— WORK INSTRUCTIONS —
Read the records and gather each line that includes "dialog".
### DATA TO PROCESS ###
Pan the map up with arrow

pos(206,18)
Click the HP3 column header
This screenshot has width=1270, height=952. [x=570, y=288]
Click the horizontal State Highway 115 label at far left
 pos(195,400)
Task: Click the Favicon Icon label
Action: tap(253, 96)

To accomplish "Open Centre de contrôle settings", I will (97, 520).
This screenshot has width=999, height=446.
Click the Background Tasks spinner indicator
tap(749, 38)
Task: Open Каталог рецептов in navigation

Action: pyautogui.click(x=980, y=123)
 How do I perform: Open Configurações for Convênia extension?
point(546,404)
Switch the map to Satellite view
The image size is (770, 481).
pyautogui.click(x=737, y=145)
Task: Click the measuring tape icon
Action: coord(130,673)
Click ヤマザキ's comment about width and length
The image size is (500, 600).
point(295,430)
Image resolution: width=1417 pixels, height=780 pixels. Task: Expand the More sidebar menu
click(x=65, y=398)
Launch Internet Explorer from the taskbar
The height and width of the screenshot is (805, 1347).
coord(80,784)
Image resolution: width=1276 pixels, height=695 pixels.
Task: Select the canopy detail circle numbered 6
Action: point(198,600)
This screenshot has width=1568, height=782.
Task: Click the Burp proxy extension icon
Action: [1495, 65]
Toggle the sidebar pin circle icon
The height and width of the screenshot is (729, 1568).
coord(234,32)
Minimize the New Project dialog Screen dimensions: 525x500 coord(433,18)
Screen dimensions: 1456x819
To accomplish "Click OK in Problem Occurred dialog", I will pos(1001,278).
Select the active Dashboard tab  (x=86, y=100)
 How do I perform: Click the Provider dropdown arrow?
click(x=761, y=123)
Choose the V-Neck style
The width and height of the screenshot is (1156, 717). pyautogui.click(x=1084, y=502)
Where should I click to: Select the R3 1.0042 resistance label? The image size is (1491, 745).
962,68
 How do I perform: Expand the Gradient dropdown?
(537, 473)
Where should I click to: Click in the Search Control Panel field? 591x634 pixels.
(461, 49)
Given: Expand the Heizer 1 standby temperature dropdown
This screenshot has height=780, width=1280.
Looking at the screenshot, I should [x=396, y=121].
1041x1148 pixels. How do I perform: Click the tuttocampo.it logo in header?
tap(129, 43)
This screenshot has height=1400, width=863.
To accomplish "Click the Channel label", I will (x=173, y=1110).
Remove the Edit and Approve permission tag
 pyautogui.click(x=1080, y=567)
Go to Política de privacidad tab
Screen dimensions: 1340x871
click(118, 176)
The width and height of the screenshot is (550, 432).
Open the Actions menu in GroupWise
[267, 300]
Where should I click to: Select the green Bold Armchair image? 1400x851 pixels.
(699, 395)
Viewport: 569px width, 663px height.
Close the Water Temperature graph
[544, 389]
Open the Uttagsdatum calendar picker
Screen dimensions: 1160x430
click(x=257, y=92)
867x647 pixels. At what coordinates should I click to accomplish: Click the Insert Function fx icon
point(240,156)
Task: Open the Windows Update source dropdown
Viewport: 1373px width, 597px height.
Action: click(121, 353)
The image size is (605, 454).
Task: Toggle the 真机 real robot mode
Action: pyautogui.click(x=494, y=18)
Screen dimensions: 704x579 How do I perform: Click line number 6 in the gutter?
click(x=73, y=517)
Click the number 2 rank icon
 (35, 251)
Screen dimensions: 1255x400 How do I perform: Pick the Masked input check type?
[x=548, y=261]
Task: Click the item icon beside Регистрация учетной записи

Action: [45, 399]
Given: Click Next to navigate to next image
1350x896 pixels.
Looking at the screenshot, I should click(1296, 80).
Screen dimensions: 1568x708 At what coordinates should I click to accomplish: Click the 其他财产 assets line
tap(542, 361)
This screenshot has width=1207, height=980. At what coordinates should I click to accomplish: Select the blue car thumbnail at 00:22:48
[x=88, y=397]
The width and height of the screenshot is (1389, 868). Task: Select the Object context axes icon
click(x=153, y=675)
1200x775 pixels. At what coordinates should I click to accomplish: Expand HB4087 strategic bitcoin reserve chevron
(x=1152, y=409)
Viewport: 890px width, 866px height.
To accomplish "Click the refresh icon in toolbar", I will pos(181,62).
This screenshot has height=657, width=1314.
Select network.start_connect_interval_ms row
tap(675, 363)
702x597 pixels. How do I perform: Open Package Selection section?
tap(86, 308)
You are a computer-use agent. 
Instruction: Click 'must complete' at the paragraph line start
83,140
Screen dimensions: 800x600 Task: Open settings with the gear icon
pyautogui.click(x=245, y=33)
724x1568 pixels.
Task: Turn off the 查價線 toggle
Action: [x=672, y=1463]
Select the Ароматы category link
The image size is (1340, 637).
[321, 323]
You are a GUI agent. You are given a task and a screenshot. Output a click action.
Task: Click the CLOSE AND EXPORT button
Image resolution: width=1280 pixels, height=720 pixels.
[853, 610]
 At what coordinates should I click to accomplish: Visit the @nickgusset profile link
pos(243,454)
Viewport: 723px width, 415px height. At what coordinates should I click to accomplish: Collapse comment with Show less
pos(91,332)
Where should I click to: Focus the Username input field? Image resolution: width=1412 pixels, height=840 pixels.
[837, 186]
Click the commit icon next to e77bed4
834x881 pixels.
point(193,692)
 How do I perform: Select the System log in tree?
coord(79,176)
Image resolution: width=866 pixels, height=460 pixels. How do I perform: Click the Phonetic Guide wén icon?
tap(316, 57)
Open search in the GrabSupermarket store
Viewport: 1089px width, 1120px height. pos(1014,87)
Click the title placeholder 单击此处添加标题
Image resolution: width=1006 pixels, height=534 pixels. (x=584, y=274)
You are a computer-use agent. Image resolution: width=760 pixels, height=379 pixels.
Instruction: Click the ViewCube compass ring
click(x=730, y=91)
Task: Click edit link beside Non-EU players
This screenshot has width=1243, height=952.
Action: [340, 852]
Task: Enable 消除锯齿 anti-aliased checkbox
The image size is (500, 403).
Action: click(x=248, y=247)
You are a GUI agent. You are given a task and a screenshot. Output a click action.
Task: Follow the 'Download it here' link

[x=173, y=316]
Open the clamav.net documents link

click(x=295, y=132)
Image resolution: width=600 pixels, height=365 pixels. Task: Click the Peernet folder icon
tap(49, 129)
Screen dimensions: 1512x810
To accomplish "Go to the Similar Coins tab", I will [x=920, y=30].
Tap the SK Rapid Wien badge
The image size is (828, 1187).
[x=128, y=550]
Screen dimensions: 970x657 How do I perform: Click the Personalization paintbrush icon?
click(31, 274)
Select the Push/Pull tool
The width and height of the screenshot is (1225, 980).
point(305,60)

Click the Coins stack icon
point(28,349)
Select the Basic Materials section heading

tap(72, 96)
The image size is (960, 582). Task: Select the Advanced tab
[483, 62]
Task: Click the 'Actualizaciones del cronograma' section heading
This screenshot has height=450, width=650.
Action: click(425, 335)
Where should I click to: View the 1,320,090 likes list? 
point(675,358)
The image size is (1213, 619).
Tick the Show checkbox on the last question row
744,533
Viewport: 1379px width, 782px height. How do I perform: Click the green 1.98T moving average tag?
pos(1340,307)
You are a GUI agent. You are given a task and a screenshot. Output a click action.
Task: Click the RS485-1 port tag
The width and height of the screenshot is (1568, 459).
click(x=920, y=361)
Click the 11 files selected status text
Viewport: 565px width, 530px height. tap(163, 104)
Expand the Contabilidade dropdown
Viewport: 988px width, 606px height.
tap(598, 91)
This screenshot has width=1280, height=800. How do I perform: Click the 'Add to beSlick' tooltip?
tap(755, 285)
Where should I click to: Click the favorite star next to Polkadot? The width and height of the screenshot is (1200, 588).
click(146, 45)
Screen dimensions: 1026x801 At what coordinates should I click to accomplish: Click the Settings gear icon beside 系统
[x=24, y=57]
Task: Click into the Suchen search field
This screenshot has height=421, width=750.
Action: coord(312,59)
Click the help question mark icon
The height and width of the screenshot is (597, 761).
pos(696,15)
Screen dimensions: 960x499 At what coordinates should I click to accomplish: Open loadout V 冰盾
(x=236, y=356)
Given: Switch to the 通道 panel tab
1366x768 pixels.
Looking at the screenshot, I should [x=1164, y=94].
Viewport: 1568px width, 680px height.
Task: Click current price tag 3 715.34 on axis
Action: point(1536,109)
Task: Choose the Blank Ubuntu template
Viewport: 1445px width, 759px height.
###
— OUTPUT FOR THIS TASK —
Minimize the New Project dialog Screen dimensions: 525x500 coord(433,18)
To accomplish "Click OK in Problem Occurred dialog", I will pos(1001,278).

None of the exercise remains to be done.